Subject Re: [firebird-support] Query too slow
Author Svein Erling Tysvær
>Hi;
>
>I am using FB 2.5.3. in a fast environment (win8 64bit - QuadCore 3.4 Ghz - 8 GB ram).
>
>If I run this query it goes very very fast and returns 84 records:
>
>Preparing query: select distinct "PROC" from "GEST" where ("GEST"."FSAL" between '20080801' and '20080812') order by "PROC"
>Prepare time: 0.007s
>Field #01: GEST.PROC Alias:PROC Type:STRING(10)
>PLAN SORT ((GEST NATURAL))
>
>But if I run this one, it will return 84 records but it needs 10 minutes !!!:
>Preparing query: select "PROC"."PROC" from "PROC" where ("PROC"."PROC" in (
>select distinct "PROC" from "GEST" where ("GEST"."FSAL" between '20080801' and '20080812'))) order by "PROC"
>Prepare time: 0.003s
>Field #01: PROC.PROC Alias:PROC Type:STR ING(10)
>PLAN SORT ((GEST NATURAL))
>PLAN (PROC ORDER PROC_PK)
>
>Executing...
>Done.
>-1258819480 fetches, 0 marks, 28351438 reads, 0 writes.
>0 inserts, 0 updates, 0 deletes, 11439 index, 962254304 seq.
>Delta memory: 25308 bytes.
>Total execution time: 0:10:53 (hh:mm:ss)
>Script execution finished.
>
>PROC is a table with 11400 rows. Even if the query optimizer takes the worse path (analizing one by one) it seems that 10 minutes is too much ...
>In my opinion, both may run very quick. Why is the second one taking that long?.
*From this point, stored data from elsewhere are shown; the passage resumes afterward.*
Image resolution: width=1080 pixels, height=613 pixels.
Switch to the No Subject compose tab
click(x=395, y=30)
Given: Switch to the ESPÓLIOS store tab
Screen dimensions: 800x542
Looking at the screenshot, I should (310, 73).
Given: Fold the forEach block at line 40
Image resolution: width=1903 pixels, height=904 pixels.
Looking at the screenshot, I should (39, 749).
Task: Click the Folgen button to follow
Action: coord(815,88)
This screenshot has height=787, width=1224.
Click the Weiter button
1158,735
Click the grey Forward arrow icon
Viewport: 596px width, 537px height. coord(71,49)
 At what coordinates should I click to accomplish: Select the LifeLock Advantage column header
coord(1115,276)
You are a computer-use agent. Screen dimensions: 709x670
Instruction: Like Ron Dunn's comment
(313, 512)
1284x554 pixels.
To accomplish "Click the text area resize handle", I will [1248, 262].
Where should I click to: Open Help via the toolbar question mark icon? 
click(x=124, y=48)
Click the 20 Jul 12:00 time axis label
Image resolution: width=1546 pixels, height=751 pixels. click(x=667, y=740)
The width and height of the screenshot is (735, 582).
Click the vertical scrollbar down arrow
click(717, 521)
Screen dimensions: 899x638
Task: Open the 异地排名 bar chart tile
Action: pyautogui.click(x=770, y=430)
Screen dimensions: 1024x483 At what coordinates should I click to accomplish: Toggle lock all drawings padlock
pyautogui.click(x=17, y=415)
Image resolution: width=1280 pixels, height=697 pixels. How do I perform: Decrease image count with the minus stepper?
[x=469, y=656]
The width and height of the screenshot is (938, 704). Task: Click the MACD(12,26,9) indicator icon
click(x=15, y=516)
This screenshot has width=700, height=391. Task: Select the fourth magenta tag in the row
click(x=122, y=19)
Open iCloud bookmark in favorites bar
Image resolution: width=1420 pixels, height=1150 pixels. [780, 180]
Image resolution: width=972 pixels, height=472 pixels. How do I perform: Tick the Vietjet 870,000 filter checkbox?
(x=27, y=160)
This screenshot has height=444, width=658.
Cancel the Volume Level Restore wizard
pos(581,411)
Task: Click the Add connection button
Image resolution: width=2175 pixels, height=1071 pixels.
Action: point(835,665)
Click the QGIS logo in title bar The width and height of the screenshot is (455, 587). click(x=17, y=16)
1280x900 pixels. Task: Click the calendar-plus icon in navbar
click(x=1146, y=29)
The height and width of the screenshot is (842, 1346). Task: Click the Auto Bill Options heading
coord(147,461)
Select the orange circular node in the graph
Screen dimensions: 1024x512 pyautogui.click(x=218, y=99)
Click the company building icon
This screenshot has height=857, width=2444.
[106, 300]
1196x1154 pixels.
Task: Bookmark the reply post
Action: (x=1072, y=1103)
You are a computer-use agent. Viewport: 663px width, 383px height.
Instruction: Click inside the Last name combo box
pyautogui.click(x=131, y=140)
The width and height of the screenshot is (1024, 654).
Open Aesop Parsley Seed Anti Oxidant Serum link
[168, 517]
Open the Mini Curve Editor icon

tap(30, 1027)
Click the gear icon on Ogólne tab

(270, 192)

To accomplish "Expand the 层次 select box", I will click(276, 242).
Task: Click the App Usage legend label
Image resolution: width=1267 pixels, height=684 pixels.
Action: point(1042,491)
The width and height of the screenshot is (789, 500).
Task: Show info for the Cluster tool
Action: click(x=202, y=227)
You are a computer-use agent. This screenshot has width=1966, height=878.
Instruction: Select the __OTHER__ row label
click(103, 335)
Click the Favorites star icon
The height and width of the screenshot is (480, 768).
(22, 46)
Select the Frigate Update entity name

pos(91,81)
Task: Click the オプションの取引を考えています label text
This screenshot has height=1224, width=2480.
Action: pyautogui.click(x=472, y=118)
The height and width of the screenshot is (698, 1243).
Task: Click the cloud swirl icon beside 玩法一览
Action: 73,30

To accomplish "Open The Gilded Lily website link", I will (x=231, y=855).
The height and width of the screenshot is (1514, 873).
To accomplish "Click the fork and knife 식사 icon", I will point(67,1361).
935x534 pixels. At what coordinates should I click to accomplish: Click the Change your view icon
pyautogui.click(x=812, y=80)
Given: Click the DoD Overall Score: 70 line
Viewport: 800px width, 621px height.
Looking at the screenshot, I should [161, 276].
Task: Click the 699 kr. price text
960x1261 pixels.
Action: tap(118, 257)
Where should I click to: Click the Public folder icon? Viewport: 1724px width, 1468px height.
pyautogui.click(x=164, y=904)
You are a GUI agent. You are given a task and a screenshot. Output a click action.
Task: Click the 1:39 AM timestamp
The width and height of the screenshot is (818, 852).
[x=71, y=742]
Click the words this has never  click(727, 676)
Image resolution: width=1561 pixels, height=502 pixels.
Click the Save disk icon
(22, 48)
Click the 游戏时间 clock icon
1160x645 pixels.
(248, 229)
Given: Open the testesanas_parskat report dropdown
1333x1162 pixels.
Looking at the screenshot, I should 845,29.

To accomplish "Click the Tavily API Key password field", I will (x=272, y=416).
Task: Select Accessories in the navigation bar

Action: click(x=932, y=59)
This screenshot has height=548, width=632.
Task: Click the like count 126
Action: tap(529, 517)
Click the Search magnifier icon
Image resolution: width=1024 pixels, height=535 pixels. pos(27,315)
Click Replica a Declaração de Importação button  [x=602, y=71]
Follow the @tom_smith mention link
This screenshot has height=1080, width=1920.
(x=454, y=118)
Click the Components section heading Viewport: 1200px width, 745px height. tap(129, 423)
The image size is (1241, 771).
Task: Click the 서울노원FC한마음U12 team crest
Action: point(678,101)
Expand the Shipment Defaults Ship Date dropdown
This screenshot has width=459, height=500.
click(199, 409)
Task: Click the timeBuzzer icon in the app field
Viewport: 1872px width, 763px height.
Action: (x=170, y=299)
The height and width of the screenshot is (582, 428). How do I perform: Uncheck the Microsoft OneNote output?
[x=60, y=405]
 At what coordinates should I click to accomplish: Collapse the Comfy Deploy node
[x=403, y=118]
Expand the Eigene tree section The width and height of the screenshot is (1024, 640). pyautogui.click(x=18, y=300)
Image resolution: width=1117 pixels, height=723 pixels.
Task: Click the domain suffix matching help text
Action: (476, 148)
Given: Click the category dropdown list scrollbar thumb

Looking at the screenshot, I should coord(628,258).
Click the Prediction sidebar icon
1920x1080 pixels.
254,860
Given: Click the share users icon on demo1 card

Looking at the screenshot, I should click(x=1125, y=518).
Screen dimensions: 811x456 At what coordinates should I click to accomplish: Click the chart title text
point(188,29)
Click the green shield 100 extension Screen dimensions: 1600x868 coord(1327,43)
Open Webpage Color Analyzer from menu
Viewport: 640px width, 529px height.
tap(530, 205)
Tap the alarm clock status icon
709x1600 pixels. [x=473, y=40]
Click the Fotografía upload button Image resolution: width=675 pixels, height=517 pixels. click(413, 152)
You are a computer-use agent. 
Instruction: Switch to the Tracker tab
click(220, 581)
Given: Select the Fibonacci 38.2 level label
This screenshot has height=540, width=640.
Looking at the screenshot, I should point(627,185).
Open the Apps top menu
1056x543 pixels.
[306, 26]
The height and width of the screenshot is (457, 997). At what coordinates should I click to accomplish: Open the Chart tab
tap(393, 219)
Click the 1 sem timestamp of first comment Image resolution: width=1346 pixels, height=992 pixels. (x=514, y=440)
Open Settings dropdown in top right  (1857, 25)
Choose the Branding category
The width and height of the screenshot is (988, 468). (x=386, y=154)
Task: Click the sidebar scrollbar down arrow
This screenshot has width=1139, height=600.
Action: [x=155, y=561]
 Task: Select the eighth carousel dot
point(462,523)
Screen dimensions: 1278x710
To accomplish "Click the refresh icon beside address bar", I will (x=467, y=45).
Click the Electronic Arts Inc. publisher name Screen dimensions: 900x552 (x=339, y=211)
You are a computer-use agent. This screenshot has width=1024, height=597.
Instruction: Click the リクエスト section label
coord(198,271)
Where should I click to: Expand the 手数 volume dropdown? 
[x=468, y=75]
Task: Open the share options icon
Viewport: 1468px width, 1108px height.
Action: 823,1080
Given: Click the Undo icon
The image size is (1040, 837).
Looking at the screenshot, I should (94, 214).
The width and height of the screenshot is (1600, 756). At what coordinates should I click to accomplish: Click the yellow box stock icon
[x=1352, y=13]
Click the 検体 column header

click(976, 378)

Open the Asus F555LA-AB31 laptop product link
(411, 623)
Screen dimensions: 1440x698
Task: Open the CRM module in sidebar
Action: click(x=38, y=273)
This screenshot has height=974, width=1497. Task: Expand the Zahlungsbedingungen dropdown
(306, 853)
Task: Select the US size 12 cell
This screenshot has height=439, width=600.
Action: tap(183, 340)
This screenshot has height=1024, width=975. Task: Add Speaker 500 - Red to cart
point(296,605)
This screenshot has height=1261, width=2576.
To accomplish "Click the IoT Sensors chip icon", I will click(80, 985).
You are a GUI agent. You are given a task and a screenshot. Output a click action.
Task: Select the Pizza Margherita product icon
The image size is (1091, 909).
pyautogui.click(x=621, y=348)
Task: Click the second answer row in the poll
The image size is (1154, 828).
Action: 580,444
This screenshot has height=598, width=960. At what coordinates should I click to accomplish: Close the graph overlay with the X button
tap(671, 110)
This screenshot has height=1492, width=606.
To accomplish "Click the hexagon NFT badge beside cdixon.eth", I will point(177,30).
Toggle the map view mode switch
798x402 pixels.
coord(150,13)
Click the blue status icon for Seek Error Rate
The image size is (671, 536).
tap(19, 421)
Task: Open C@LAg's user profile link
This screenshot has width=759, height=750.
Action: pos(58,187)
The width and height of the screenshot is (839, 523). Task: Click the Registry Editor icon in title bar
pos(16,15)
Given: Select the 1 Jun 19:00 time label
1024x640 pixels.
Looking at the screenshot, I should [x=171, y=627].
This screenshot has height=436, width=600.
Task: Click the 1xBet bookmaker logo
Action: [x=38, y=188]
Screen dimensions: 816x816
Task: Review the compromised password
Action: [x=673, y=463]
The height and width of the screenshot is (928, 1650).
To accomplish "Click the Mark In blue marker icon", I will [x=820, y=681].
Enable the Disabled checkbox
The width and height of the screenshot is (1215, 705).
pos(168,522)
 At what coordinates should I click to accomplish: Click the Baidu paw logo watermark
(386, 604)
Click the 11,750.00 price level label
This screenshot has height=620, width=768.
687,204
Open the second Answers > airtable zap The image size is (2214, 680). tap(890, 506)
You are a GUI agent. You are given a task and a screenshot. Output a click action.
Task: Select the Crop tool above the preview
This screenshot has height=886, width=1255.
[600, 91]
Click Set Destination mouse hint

Well, your query does tell Firebird to find the DISTINCT possible values of PROC in a subset of GEST 11400 times. Sure, an ideal optimizer would have been able to see that your subselect wasn't correlated (not referencing the outer select) and that you didn't really bother about whether the subselect returned distinct records or not. Newer versions of Firebird do try to transform IN(<SUBSELECT>) into EXISTS(SELECT...), but I guess that your DISTINCT makes it give up. I think someone once told (probably Ann) that one of the early InterBase betas (or maybe it was even before that) had an optimizer that always chose the quickest way to return a result set. It's only problem was that it could use days to find which way was the quickest!

There are several fair ways to reach the result you want:

1) The standard way to write your type of query
select p.PROC from PROC p
where exists(select * from GEST g where g.PROC = p.PROC and g.FSAL between '20080801' and '20080812')
order by PROC

2) Quicker than option 1, but the result could differ a bit and you may want to add DISTINCT
select p.PROC
from PROC p
join GEST g on p.PROC = g.PROC
where g.FSAL between '20080801' and '20080812'

3) Logically similar to your original query in that you treat things like two statements and put them together. A nice way to do things if you construct your SQL dynamically.
with tmp(PROC) as
(select distinct PROC from GEST where (FSAL between '20080801' and '20080812')
select p.PROC from PROC p
join tmp g on p.PROC = t.PROC

Myself, I sometimes use IN (<constant values>) (I even used it earlier today), but I stopped using IN(<subselect>) after 1 or 2 attempts 15 years ago. I've never missed it since.

By the way, your original query can benefit from an index for GEST.FSAL, but cannot use an index for PROC.PROC. My second and third suggestion above could use indexes for GEST.FSAL and PROC.PROC, whereas my first suggestion only could use indexes for GEST.FSAL and GEST.PROC.

HTH,
Set